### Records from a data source
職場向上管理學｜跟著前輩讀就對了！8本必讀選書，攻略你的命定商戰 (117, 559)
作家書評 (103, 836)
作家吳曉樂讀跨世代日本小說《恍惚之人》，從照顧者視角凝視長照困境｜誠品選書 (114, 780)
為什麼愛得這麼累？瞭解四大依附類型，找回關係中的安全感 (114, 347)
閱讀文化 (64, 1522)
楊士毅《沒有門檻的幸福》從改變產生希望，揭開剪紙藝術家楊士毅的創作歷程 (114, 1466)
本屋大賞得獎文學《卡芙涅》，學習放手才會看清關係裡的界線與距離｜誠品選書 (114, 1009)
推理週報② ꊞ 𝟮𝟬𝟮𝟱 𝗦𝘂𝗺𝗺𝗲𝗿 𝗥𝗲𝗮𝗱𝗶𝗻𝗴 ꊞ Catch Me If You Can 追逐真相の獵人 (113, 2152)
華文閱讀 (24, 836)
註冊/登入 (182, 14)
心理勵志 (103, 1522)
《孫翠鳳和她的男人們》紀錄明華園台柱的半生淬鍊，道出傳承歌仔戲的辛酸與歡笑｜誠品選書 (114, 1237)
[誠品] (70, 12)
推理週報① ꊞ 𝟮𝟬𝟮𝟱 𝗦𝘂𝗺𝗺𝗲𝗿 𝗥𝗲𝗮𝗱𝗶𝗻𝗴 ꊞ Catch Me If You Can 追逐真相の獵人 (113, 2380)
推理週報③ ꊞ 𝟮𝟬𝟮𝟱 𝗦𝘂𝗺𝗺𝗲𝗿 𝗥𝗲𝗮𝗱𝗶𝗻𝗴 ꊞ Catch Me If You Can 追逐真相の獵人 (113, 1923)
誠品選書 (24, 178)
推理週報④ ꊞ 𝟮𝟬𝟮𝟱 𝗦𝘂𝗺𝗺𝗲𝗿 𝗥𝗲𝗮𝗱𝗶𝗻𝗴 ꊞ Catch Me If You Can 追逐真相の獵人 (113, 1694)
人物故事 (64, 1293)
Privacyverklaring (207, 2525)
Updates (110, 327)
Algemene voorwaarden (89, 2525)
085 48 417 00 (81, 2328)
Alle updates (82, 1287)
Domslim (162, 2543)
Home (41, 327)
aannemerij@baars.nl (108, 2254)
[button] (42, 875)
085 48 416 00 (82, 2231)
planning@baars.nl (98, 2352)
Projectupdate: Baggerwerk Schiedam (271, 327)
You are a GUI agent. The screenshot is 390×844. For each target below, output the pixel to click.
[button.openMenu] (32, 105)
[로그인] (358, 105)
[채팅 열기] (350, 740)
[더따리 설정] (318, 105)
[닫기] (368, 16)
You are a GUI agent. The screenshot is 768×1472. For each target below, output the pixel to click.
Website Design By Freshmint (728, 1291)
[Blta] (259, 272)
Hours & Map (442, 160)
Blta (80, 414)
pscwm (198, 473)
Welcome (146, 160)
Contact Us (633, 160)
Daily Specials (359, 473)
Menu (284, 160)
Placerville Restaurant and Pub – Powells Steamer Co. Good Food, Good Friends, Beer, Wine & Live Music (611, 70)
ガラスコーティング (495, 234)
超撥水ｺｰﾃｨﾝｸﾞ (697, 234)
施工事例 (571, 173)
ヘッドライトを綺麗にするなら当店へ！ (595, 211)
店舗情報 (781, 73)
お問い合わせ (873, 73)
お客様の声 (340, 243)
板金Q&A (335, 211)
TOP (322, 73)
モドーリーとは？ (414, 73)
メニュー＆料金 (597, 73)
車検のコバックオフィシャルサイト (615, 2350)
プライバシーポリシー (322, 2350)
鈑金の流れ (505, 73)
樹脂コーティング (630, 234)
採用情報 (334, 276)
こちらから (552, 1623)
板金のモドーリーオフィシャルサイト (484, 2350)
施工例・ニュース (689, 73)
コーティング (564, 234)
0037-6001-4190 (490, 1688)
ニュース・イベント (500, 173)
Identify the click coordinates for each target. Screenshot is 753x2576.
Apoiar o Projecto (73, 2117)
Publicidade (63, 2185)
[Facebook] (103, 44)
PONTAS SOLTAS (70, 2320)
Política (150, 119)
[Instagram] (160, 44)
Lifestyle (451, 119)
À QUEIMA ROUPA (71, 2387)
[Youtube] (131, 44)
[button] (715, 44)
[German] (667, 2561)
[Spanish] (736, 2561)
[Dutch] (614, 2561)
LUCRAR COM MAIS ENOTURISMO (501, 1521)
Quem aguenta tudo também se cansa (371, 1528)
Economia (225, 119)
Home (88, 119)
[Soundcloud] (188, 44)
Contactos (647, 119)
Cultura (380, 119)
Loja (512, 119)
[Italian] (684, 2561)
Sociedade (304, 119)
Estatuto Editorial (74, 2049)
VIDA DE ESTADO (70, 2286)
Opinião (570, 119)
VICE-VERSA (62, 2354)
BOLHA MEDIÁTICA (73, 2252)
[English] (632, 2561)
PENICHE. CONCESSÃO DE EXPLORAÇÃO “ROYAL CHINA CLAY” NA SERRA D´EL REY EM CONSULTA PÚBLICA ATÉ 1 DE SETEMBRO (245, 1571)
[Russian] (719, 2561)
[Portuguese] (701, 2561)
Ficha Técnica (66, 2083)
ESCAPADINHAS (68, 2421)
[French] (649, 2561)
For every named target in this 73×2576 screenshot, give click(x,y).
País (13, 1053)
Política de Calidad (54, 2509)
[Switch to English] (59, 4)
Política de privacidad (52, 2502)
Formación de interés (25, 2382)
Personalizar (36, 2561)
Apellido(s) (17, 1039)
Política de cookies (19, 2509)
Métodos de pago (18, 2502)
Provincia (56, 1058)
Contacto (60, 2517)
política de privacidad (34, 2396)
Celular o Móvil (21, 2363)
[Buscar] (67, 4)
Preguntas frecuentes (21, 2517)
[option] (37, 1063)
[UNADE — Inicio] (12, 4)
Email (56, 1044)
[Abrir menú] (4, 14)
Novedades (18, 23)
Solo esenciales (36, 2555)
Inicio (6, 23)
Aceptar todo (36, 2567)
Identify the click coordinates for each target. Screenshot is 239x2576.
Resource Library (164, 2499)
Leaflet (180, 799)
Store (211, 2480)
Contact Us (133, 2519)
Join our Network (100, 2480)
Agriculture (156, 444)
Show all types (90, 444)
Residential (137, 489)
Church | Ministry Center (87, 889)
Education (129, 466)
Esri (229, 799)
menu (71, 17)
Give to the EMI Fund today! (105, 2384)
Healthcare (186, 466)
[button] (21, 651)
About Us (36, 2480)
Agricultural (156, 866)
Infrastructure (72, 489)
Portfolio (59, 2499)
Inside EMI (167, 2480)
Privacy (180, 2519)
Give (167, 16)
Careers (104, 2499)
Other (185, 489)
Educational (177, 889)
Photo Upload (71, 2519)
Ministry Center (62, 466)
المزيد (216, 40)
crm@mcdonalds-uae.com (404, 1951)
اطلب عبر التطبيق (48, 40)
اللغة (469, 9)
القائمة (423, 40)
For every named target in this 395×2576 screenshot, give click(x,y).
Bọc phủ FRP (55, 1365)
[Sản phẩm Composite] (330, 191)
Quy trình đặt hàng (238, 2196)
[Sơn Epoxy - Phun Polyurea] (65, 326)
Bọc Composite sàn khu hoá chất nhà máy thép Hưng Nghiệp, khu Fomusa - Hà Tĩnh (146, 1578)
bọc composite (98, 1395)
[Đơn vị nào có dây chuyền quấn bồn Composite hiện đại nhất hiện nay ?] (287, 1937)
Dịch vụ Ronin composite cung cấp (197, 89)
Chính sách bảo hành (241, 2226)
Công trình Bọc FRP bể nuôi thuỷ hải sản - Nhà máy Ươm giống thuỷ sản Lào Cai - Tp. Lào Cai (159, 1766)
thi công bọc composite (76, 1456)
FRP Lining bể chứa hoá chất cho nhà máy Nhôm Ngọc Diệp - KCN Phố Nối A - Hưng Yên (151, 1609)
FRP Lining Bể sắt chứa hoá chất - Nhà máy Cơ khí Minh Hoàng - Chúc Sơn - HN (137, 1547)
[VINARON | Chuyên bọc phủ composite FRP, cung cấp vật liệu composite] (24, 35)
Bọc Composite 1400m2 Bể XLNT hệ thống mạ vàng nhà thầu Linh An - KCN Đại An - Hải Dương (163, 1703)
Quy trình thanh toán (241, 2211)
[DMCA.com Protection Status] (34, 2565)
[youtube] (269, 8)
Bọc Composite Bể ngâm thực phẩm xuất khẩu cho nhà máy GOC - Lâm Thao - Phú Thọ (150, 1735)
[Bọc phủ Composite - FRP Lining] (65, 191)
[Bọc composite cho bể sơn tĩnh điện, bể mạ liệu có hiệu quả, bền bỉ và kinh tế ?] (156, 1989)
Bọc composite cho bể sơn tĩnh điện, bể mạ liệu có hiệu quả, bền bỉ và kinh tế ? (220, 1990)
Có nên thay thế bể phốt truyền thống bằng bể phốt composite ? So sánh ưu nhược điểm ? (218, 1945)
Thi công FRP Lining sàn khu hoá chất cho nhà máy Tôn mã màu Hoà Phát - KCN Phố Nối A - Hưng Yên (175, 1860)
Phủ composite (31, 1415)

### Activity
Of all the entries above, retype exactly the lines from the line with "[Buscar] (67, 4)" to the line with "Agriculture (156, 444)", both included, and no others.

### Reply
[Buscar] (67, 4)
Preguntas frecuentes (21, 2517)
[option] (37, 1063)
[UNADE — Inicio] (12, 4)
Email (56, 1044)
[Abrir menú] (4, 14)
Novedades (18, 23)
Solo esenciales (36, 2555)
Inicio (6, 23)
Aceptar todo (36, 2567)
Identify the click coordinates for each target. Screenshot is 239x2576.
Resource Library (164, 2499)
Leaflet (180, 799)
Store (211, 2480)
Contact Us (133, 2519)
Join our Network (100, 2480)
Agriculture (156, 444)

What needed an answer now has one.